> Exercise brief
No image is to be carried over; reproduce the rest of the listing word for word.

> Dataset excerpts
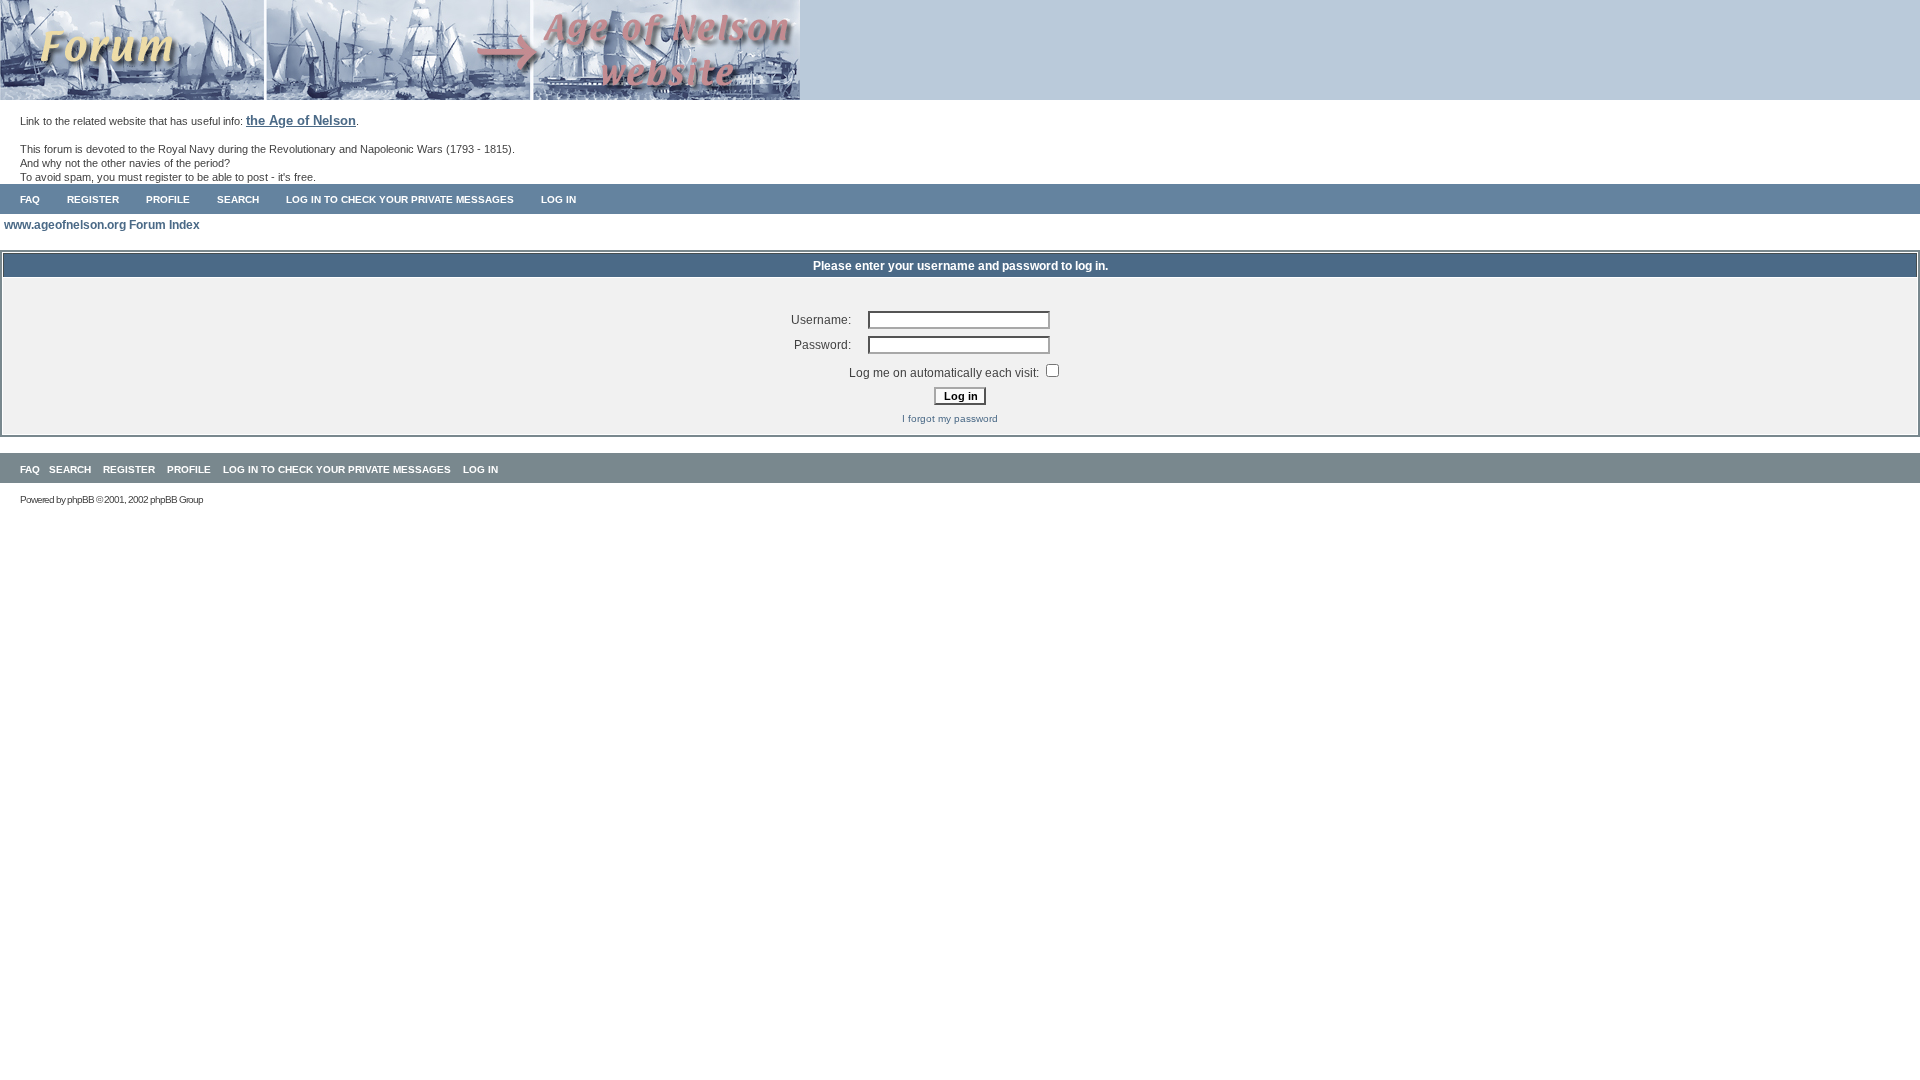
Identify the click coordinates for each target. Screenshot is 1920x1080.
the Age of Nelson (301, 120)
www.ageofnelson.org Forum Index (102, 225)
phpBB (80, 499)
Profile (168, 199)
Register (93, 199)
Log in (558, 199)
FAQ (30, 199)
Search (238, 199)
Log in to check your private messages (400, 199)
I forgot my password (950, 418)
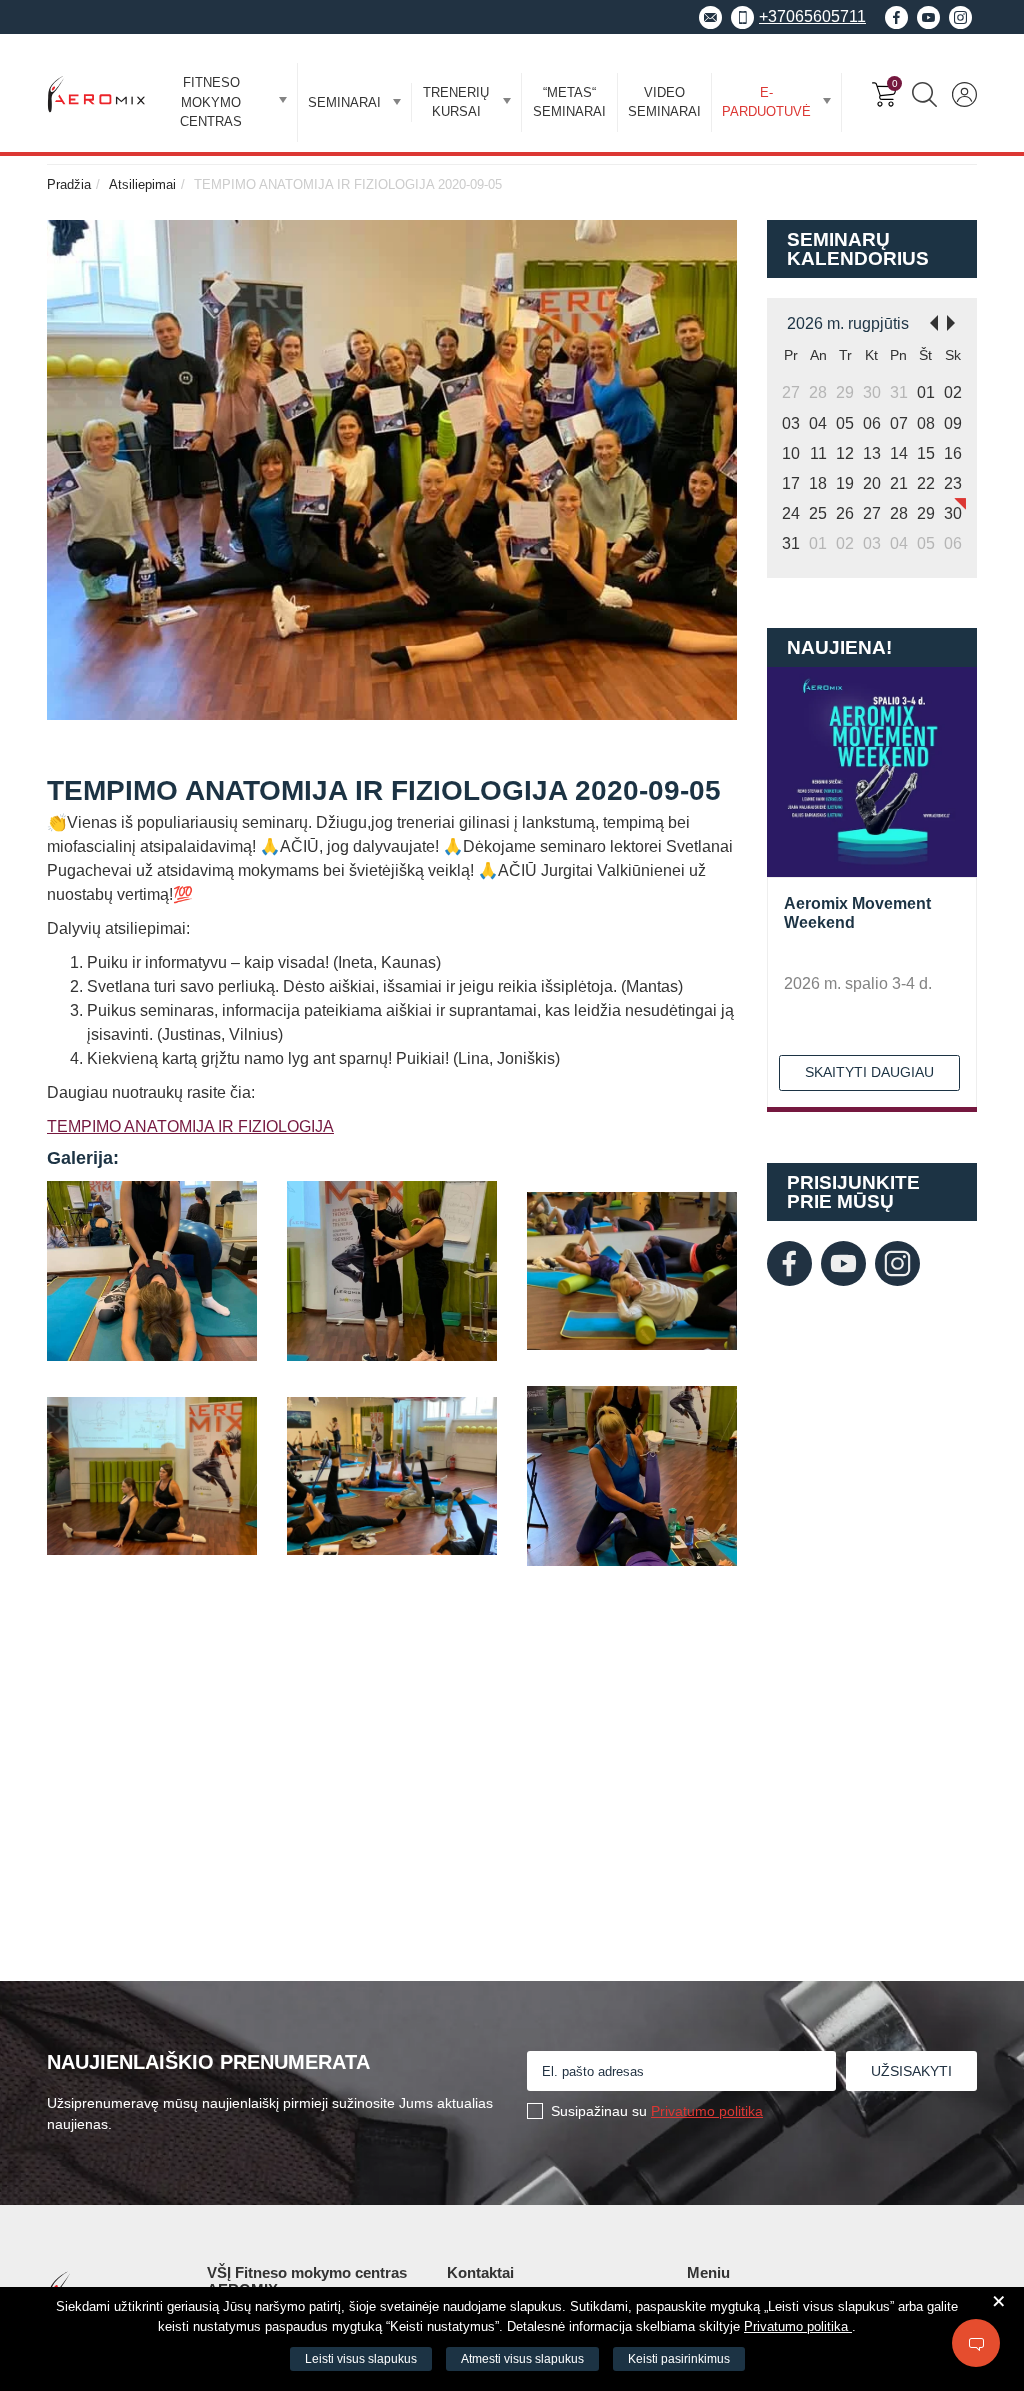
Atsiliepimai (142, 184)
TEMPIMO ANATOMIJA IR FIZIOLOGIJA (190, 1126)
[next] (957, 321)
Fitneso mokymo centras (211, 102)
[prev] (928, 321)
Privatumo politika (707, 2111)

> Completed exercise
Identify the click coordinates for each target. Screenshot is 1920x1080.
the Age of Nelson (301, 120)
www.ageofnelson.org Forum Index (102, 225)
phpBB (80, 499)
Profile (168, 199)
Register (93, 199)
Log in (558, 199)
FAQ (30, 199)
Search (238, 199)
Log in to check your private messages (400, 199)
I forgot my password (950, 418)
Atsiliepimai (142, 184)
TEMPIMO ANATOMIJA IR FIZIOLOGIJA (190, 1126)
[next] (957, 321)
Fitneso mokymo centras (211, 102)
[prev] (928, 321)
Privatumo politika (707, 2111)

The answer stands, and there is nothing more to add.